Senin, Februari 24, 2014

Salam Tempur

Malam semakin larut, kek gula diaduk. Di luar masih gerimis, kodok ramai bernyanyi. Mungkin gegara malaikat penjaga hujan sengaja membiarkan semprotan hujan terus terbuka sepanjang hari. Rasanya gw pengen keluar menghampiri para kodok itu terus bilang gini : “aku sih yes, gak tahu kalo mas anang”. Tapi gw urungin, karena gw bener-bener kangen suara kodok bernyanyi.

Jam sudah menunjukan pukul sebelas lewat untuk wilayah Tangerang dan komputer dan henpon. Istri gw sudah tidur. Di seberang sana, di rumah tetangga, masih terdengar lagu-lagu dangdut koplo heboh. Diacara hajatan pernikahan anaknya yang sudah waktunya menikah.

Gw tadi terjebak di sana. Di acara dangdut koplo itu. Di acara penuh berkah yang hiburannya gw rasa jauh dari berkah. Menyanyikan lagu oplosan dengan penampilan yang sungguh menghianati ibu bidan. Segitiga yang melindungi perkakas paling privat dan rahasia, yang cuma boleh dilihat suaminya dan ibu bidan itu, sengaja diperlihatkan untuk khalayak. Gak ada stocking, gak ada legging, hanya segitiga itu. Padahal banyak mata di sana. Ada tipe bapak-bapak labil kek gw, ada abege labil yang baru akil baligh, yang produksi kelenjar getah testoteronnya mengalami surplus. Ada juga bapak-bapak manula labil yang punya masalah dengan prostatnya. Gw rasa mata-mata itu rata-rata tertuju ke sana. Ke arah segitiga itu. Kecuali mata gw. Cateut!

Gw mengetik postingan ini ditemani lagu-lagu blues yang gw donlot dari yutub dan kopi yang tinggal setengah. Sesiangan tadi, hujan mengguyur Tangerang dengan mesra. Berangkat kerja diwarnai insiden sepeda motor mogok gegara melewati komplek perumahan dengan drainase yang buruk.
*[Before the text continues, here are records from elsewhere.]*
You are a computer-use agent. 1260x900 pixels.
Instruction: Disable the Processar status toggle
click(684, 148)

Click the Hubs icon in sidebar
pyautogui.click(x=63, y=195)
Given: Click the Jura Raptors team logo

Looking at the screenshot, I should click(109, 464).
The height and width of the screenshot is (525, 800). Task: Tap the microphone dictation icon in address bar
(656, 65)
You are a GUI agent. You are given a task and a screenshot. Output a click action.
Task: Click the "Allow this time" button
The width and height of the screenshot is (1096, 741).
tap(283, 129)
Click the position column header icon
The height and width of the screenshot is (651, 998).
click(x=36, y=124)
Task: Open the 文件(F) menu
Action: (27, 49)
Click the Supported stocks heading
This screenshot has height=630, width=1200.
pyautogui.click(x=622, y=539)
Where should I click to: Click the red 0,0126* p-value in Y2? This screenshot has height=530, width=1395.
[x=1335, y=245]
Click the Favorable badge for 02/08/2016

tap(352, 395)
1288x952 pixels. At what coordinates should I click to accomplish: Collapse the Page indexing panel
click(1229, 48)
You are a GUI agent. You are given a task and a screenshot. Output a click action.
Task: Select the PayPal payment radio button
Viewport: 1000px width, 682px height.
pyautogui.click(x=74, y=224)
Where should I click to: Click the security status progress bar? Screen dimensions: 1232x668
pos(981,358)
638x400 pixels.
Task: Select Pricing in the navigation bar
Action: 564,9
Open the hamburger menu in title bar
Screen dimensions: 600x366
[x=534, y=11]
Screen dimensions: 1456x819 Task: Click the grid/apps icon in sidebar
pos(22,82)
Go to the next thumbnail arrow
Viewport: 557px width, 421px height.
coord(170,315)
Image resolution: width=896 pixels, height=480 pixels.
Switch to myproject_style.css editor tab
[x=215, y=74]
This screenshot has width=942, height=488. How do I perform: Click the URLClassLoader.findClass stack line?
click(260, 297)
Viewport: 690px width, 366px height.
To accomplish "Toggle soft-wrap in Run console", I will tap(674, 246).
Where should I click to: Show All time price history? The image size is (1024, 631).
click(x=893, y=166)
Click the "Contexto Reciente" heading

Eh iya gw lupa, gw pengen cerita kalo gw baru saja menyimak pengajiannya Emha Ainun Nadjib dari yutub. Banyak seh yang beliau sampaikan. Tapi yang pengen gw ceritakan ke kalian adalah tentang peran kita di dunia ini. Menurutnya, banyak orang terjebak dalam kotak-kotak fakultatif. Ada yang bangga kalo jadi penulis, jadi insinyur, jadi dokter, jadi ustadz, jadi kyai, jadi presiden dan macem-macem.  Penyanyi dangdut juga. Pemulung juga. FYI, gw ngefans sama Cak Nun ini sejak gw SMA. Gegara beliau gw punya cita-cita pengen jadi seniman. Tapi sejak Negara api menyerang, gw jadi seniman obong, maksud gw hanuman.

Iya juga seh, terkadang ada yang kebanggannya naik beberapa level di atas normal cuma karena pake seragam. Terus seragamnya ada tulisan ‘crew’ , ‘security’ , atau ‘community’.

Gw kalo mau bangga juga bisa. Gw pernah jadi penulis, penulis status. Pernah bikin buku berbakat best seller tapi gak gw jual, buku tulis. Pernah jadi konsultan, ‘kongkonane wong kesulitan’, ada orang kesulitan bawa triplek, gw bantuin. Pernah jadi pengamat, pengamat ibu-ibu aerobik.

Gak penting kita jadi apa, kata beliau, kita hanya perlu sungguh-sungguh menjalani apapun saja peran kita  di dunia ini sehingga barokah yang kita dapat. Pokoke ‘ojo dumeh’.

Malam sudah larut, kek gula diaduk (ups, diatas sudah diketik) kodok masih ramai bernyanyi, mas anang sudah tidur, lagu blues sudah habis, kopi sudah habis, dan  gw cuma mau cerita itu. Waktunya tidur untuk wilayah Tangerang dan sekitarnya, salam escetepeh!